Entries taken from a collection

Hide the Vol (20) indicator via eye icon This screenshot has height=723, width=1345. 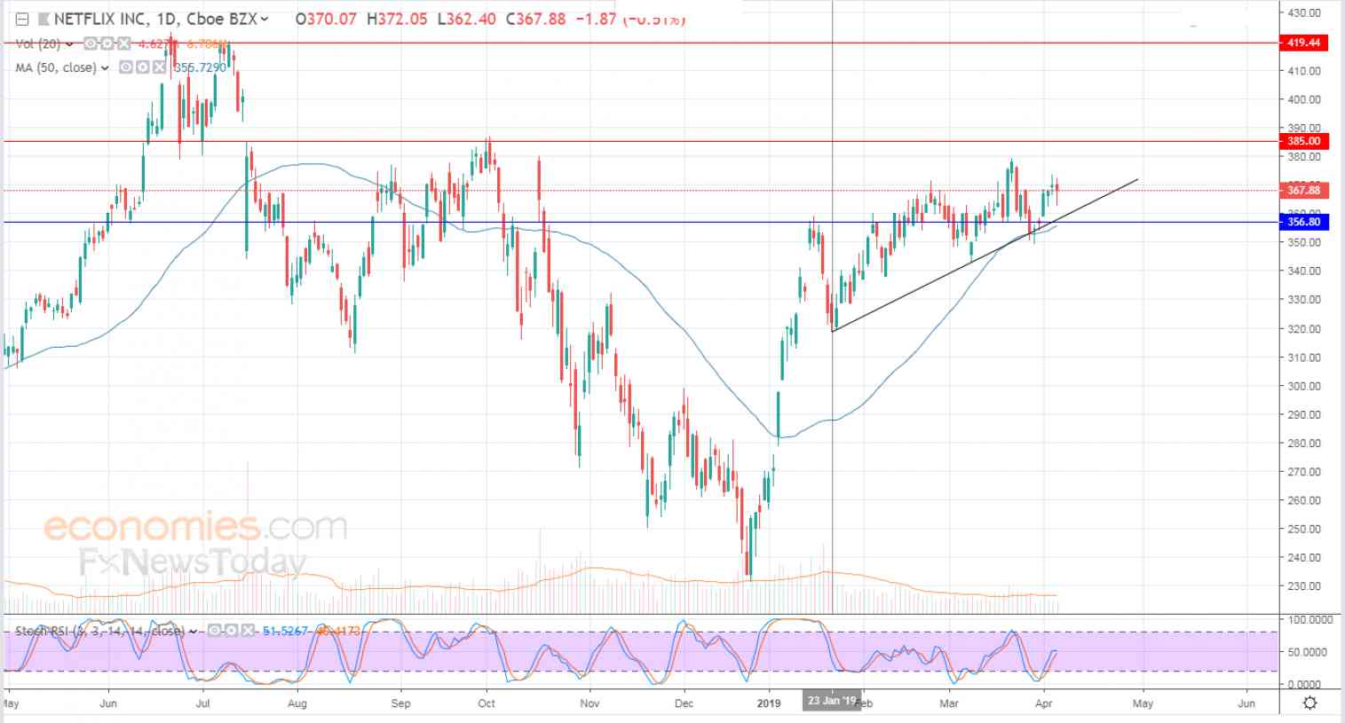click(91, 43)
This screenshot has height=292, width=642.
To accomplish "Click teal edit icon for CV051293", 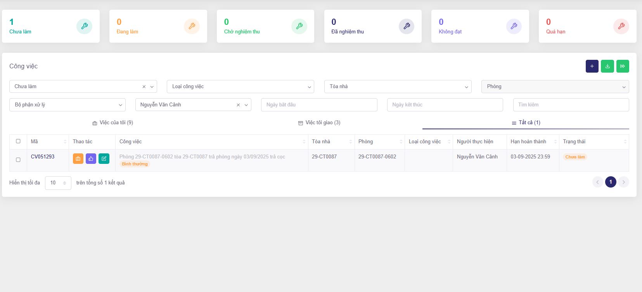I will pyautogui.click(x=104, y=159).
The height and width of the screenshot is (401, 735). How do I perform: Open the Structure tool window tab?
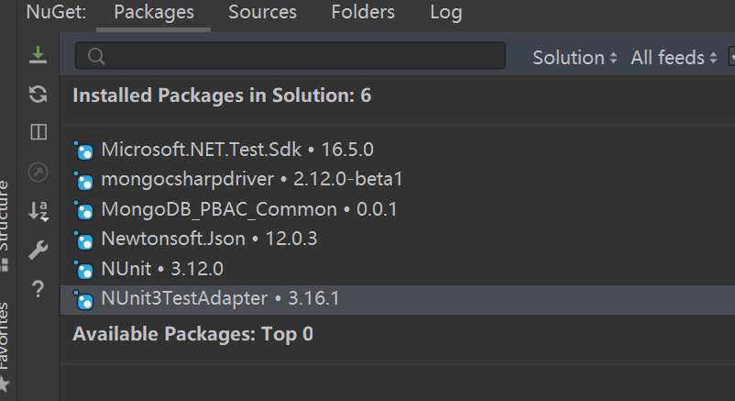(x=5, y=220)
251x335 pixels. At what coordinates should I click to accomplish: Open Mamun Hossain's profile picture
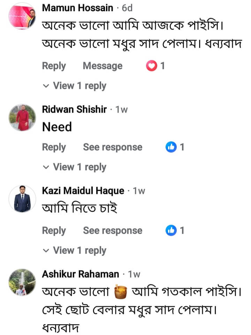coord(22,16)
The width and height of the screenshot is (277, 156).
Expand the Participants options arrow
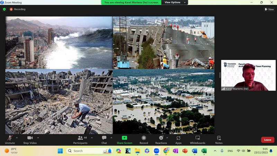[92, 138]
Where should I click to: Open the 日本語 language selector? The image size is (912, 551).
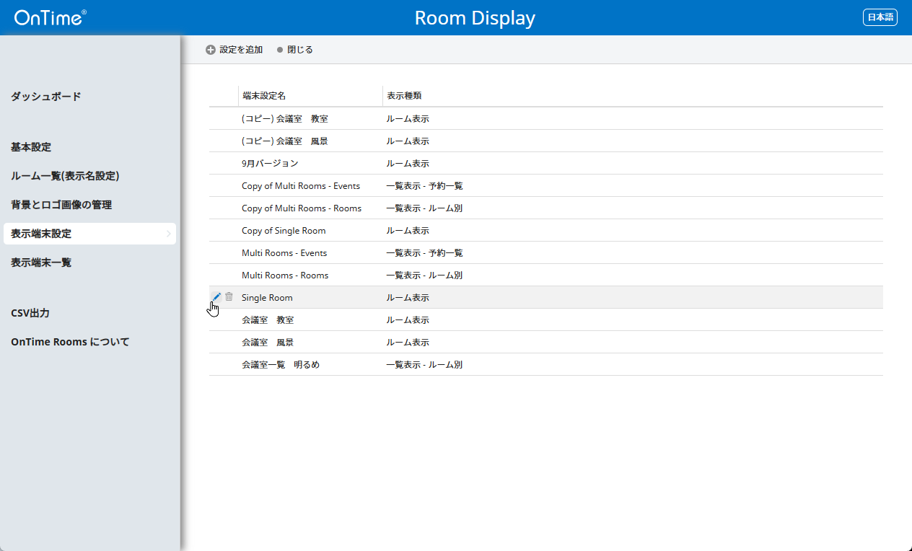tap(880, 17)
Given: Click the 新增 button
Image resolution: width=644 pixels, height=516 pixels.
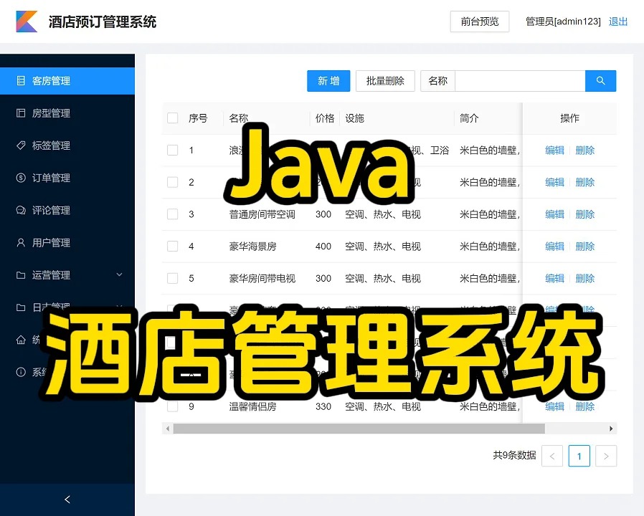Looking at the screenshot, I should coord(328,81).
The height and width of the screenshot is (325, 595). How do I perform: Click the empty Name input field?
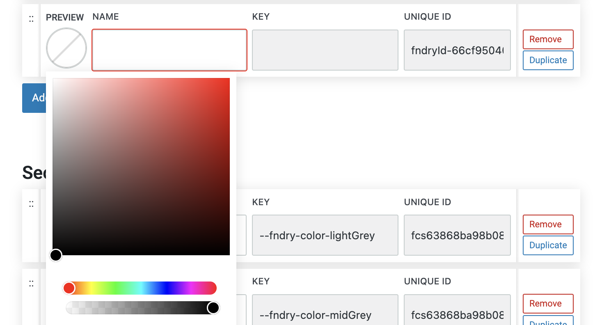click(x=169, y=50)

WORK ITEM
Go to the line that contains "Given: Click the 新增 button" and copy it and every line after it through the end of the entries, exactly, without the pictures.

WRITTEN REPLY
Given: Click the 新增 button
Image resolution: width=644 pixels, height=516 pixels.
Looking at the screenshot, I should coord(328,81).
The height and width of the screenshot is (325, 595). How do I perform: Click the empty Name input field?
click(x=169, y=50)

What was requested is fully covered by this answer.